From the line that contains "Click the Berlin row label" through the last line of the data, copy everything exactly and nothing else, omitting the pictures.
————
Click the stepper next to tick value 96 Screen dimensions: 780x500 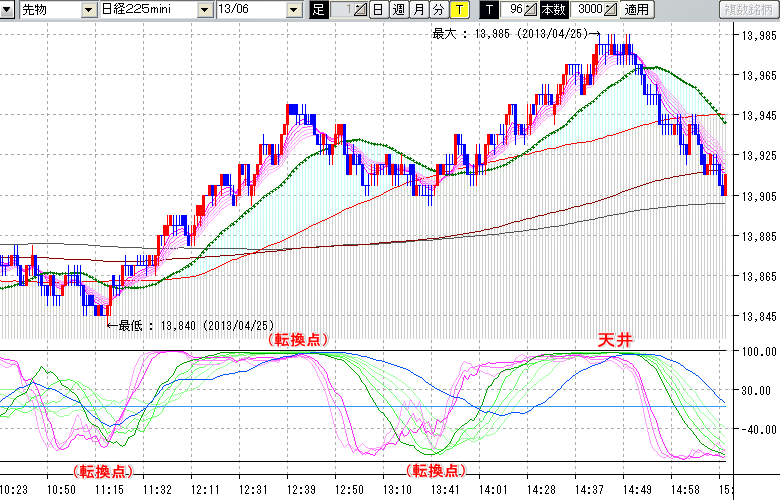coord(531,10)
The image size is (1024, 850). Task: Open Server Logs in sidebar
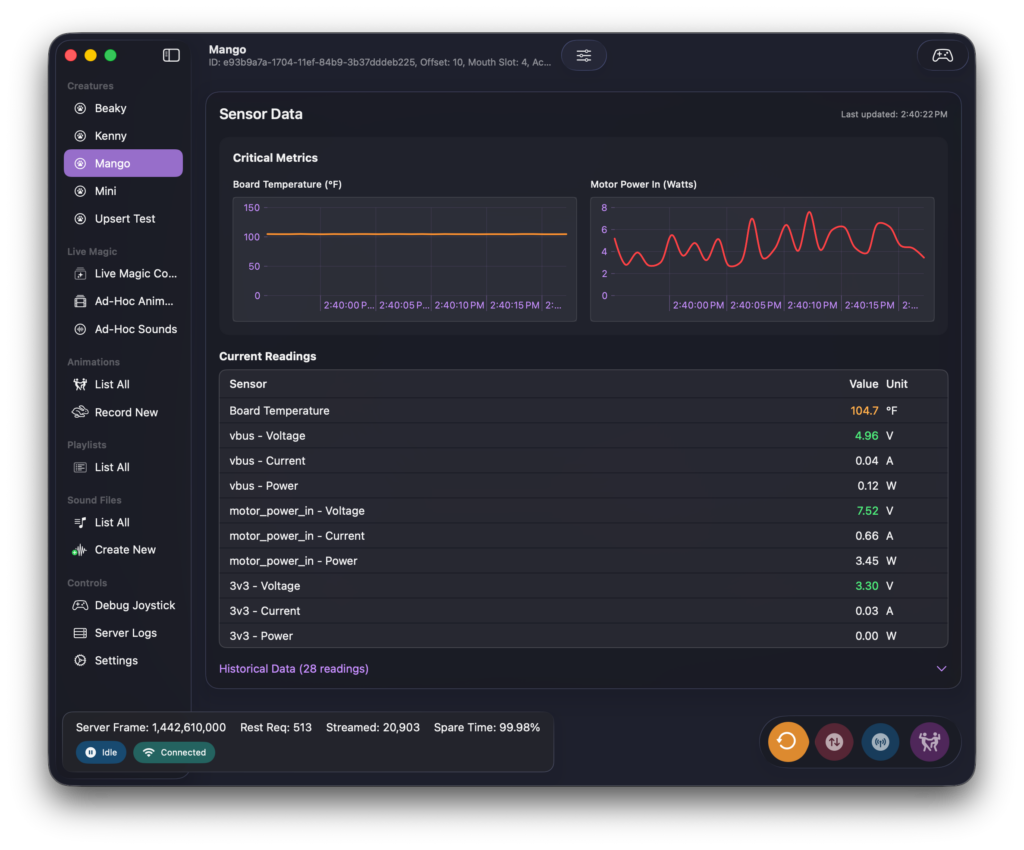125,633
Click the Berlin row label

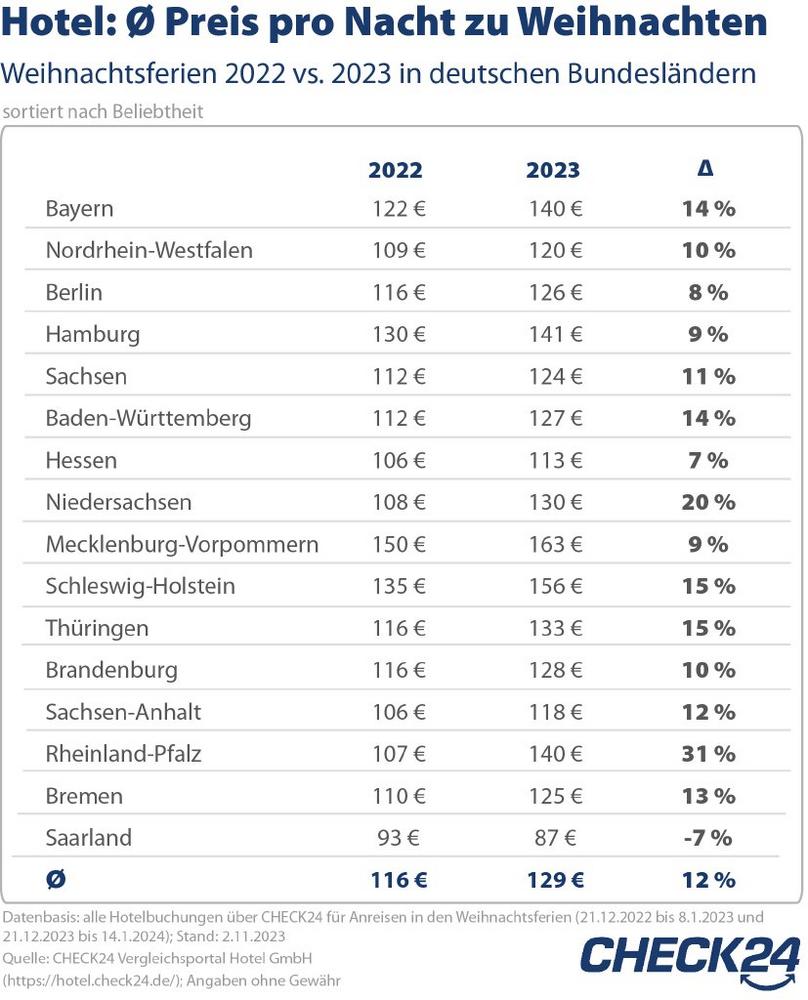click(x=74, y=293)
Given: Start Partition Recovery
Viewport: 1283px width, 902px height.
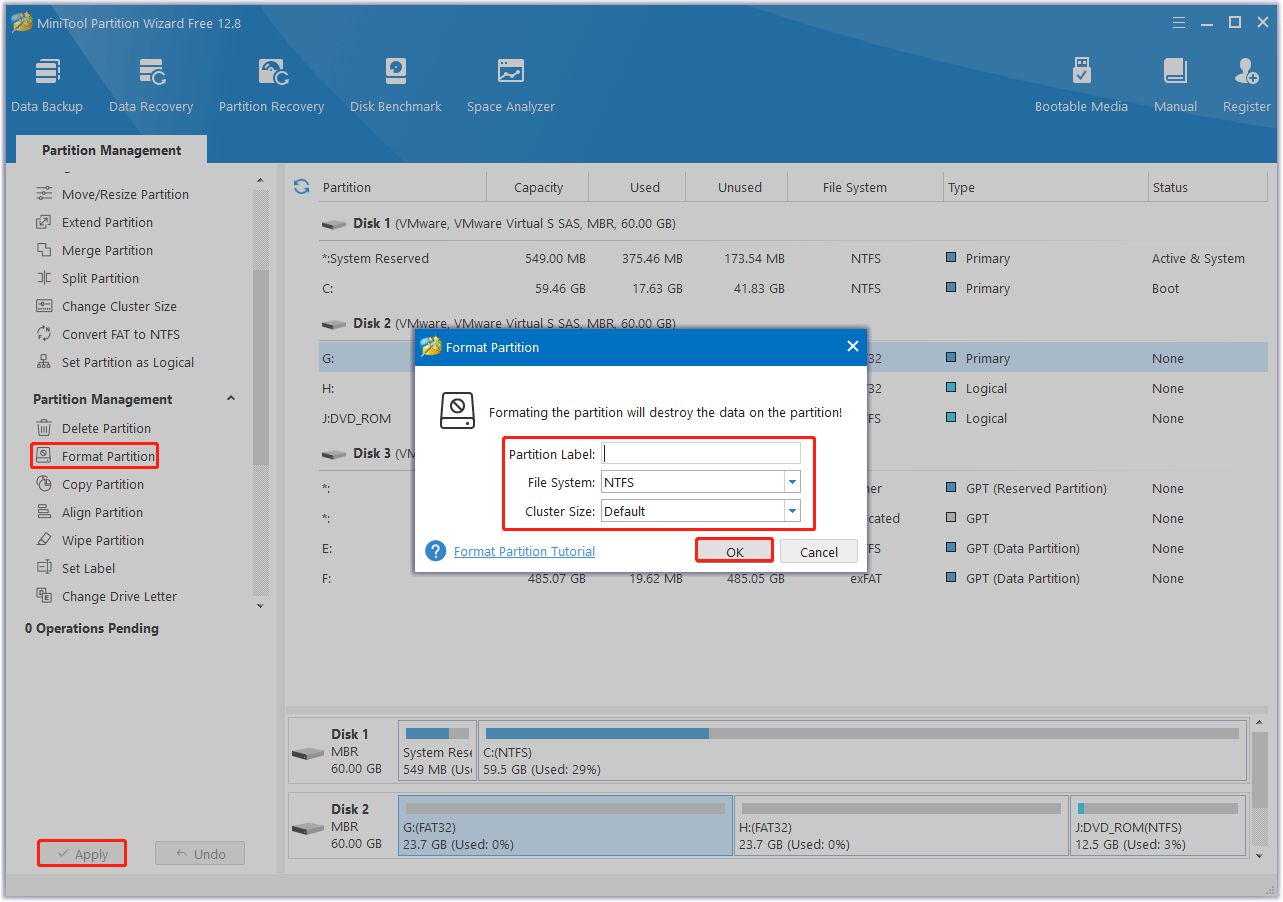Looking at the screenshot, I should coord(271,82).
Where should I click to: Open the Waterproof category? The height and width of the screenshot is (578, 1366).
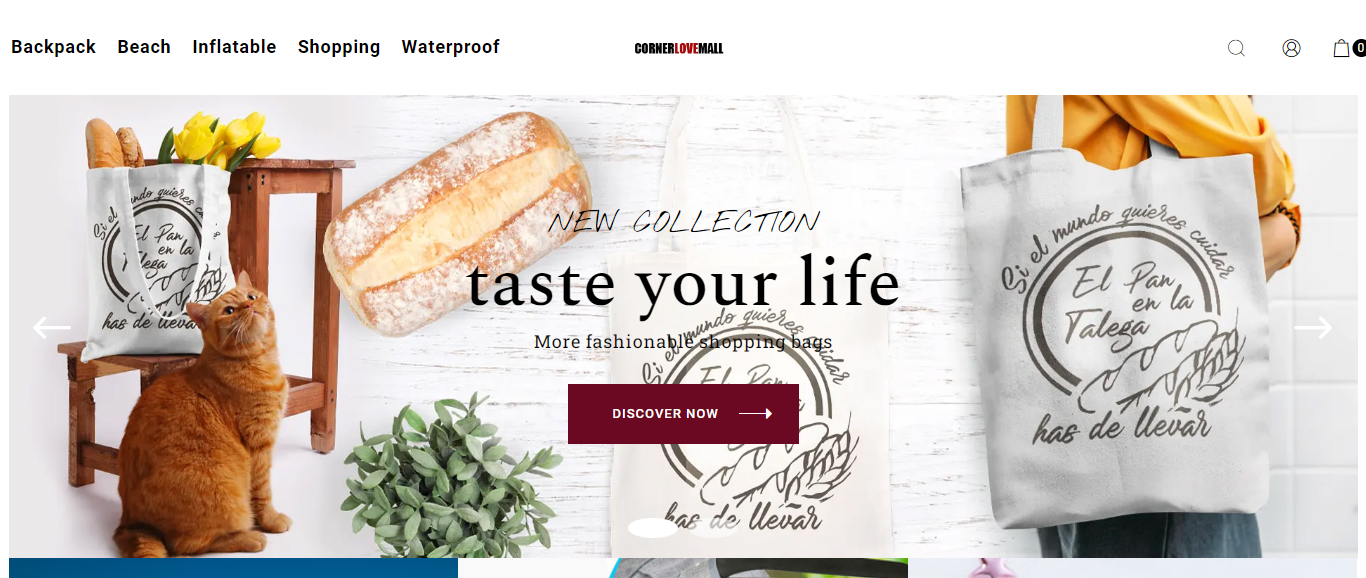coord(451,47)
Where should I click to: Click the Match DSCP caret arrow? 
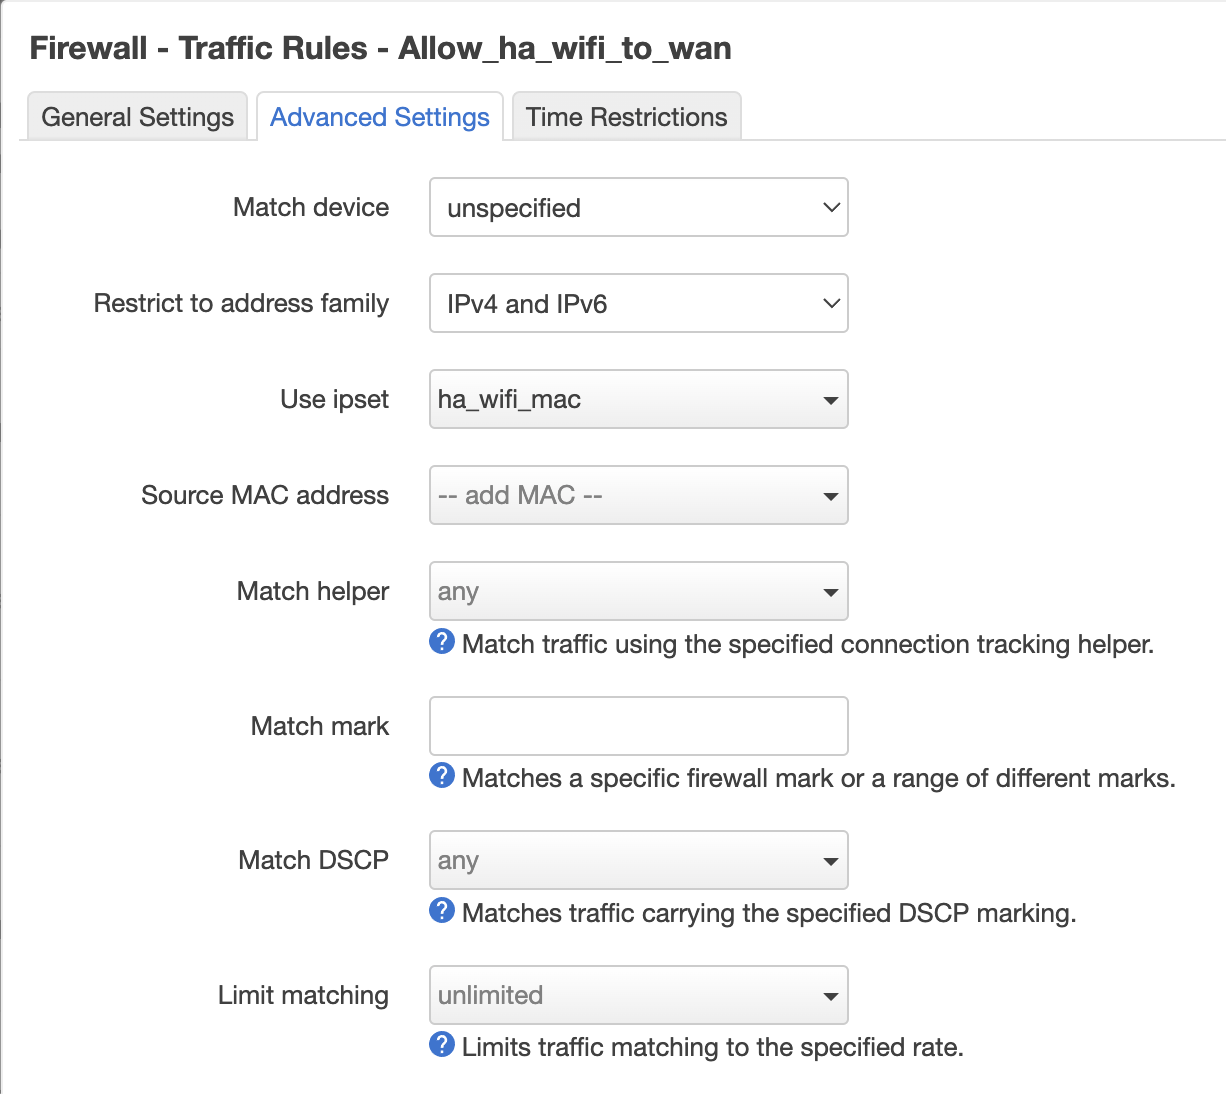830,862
————
■ **Finished task**:
Click the Berlin row label

click(x=74, y=293)
Given: Start Partition Recovery
Viewport: 1283px width, 902px height.
Looking at the screenshot, I should coord(271,82).
Where should I click to: Open the Waterproof category? The height and width of the screenshot is (578, 1366).
coord(451,47)
Where should I click to: Click the Match DSCP caret arrow? 
830,862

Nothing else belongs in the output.